EXERCISE AIM :: Please copy the rows word for word, from the start through the line containing "(450, 107).", and nothing beyond them.

>> Start PROVIDED INFORMATION

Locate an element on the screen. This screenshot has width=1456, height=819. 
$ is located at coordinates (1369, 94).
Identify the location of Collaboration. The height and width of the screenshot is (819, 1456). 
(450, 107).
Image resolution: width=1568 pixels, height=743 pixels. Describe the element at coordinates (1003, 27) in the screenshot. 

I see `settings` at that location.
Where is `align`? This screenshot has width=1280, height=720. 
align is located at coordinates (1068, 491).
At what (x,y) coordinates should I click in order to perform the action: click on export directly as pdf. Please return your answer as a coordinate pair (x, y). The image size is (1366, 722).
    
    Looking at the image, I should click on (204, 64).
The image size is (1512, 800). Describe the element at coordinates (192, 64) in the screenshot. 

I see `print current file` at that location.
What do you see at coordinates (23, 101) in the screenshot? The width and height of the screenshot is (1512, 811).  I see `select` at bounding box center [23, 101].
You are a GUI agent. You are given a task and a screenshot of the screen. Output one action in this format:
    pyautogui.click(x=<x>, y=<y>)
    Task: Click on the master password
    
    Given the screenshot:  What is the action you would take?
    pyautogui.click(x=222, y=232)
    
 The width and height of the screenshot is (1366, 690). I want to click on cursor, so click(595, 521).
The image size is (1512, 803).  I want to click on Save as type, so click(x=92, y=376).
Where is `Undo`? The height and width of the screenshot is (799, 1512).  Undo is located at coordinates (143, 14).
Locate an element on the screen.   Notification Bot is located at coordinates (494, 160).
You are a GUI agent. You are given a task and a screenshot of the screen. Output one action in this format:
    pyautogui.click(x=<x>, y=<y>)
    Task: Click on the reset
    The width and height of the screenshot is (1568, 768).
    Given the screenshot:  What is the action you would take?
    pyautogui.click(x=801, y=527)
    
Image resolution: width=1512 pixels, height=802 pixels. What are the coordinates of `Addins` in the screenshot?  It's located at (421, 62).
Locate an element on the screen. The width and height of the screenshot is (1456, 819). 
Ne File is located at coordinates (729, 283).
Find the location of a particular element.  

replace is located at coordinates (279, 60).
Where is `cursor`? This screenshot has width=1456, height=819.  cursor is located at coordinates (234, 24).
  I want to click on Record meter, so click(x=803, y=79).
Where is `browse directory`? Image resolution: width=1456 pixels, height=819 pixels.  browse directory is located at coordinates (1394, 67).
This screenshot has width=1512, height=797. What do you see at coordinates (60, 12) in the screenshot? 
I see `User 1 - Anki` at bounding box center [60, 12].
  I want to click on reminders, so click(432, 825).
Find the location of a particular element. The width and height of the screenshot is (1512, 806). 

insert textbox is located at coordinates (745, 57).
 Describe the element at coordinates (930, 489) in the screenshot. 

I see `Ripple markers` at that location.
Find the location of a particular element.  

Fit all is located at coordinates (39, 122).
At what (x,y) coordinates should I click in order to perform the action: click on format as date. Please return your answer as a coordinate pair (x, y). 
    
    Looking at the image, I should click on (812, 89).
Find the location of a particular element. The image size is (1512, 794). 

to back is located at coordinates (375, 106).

>> End PROVIDED INFORMATION

TASK OUTPUT ::
Locate an element on the screen. This screenshot has width=1456, height=819. 
$ is located at coordinates (1369, 94).
Identify the location of Collaboration. The height and width of the screenshot is (819, 1456). 
(450, 107).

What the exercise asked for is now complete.